When cardiac surgeon Adrian Kantrowitz passed away in 2008, he bequeathed an extraordinary array of lifesaving innovations. He is the inventor of the implantable pacemaker, the non-invasive, artery-opening “balloon pump,” and the L-VAD (Left Ventricle Assistance Device), which keeps hearts beating better, for longer. Oh, and he was the second person to ever perform a heart transplant, and would have been first if not for now-antiquated US rules on organ-harvesting.
But Dr. Kantrowitz’s inventiveness wasn’t limited to cardiology. He was a natural problem-solver. In fact, he initially designed the pacemaker as a neuro-stimulator for people with spinal column injuries. (70 years later, a version of the pacemaker is actually being used in this capacity.) His trailblazing use of bioelectronic technology helped define the field of cardiac surgery when it was still in its infancy, and he brought an engineer’s ingenuity to afflictions of the human body.

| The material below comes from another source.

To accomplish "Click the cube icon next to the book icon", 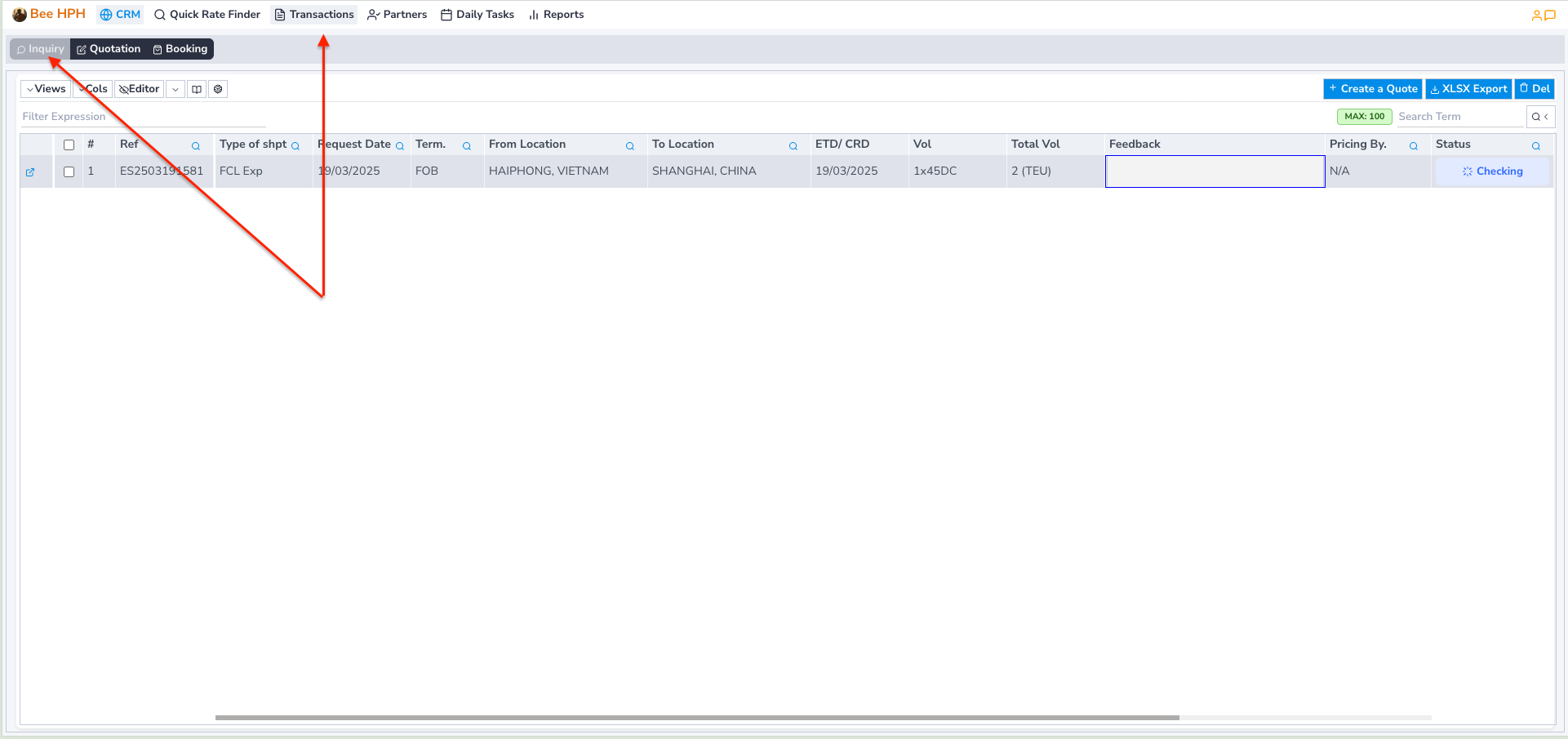I will 218,88.
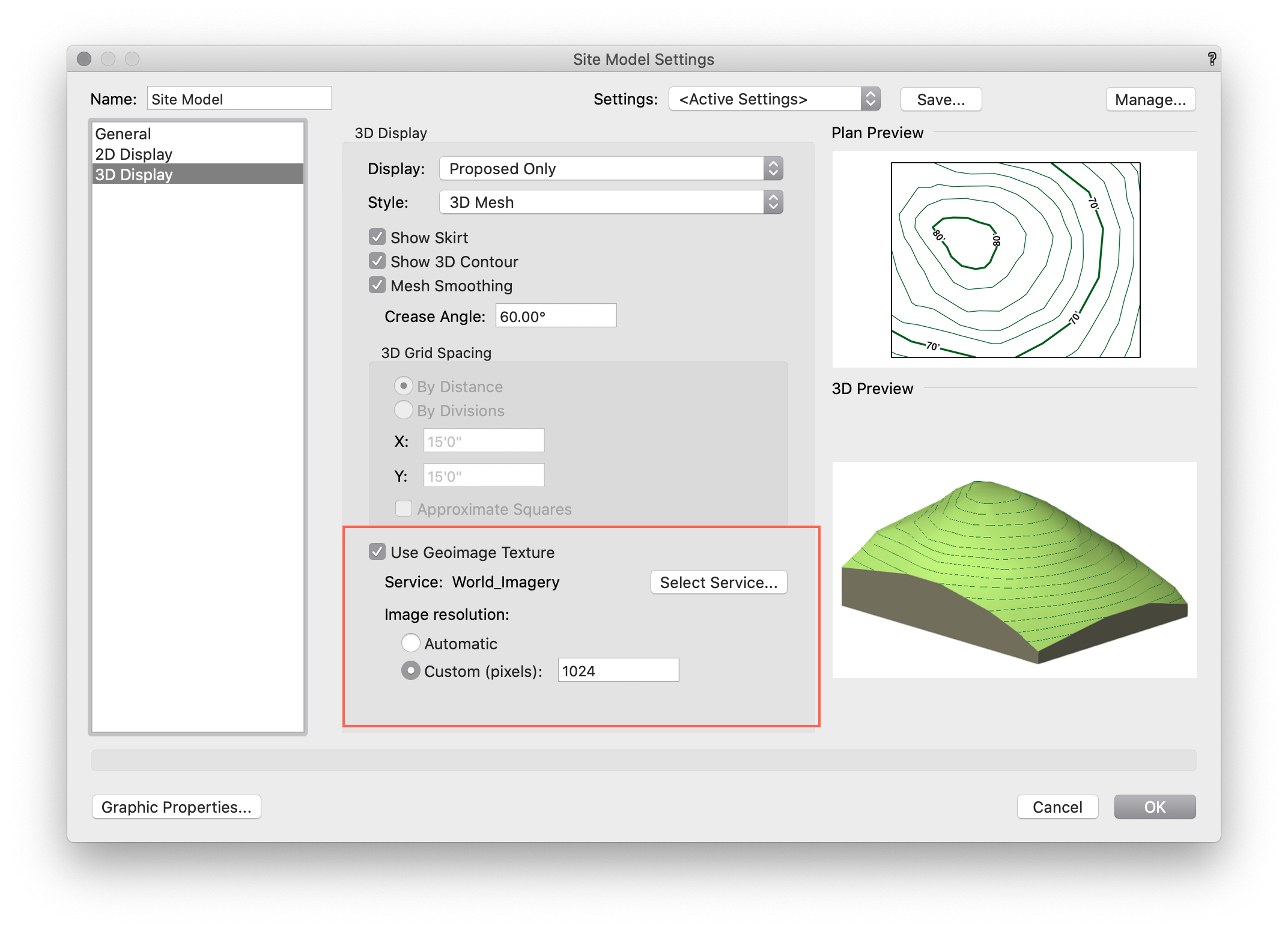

While helping to save literally millions of lives, Dr. Kantrowitz also found time to be a loving husband and father, and a committed pursuer of a better world for everyone. He published hundreds of articles in his career and received more than 20 patents on his surgical inventions. In 2001 he received the Lifetime Achievement Award from the American Society for Artificial Organs. He was a pioneer, and his contributions to human health and longevity continue to save and improve lives.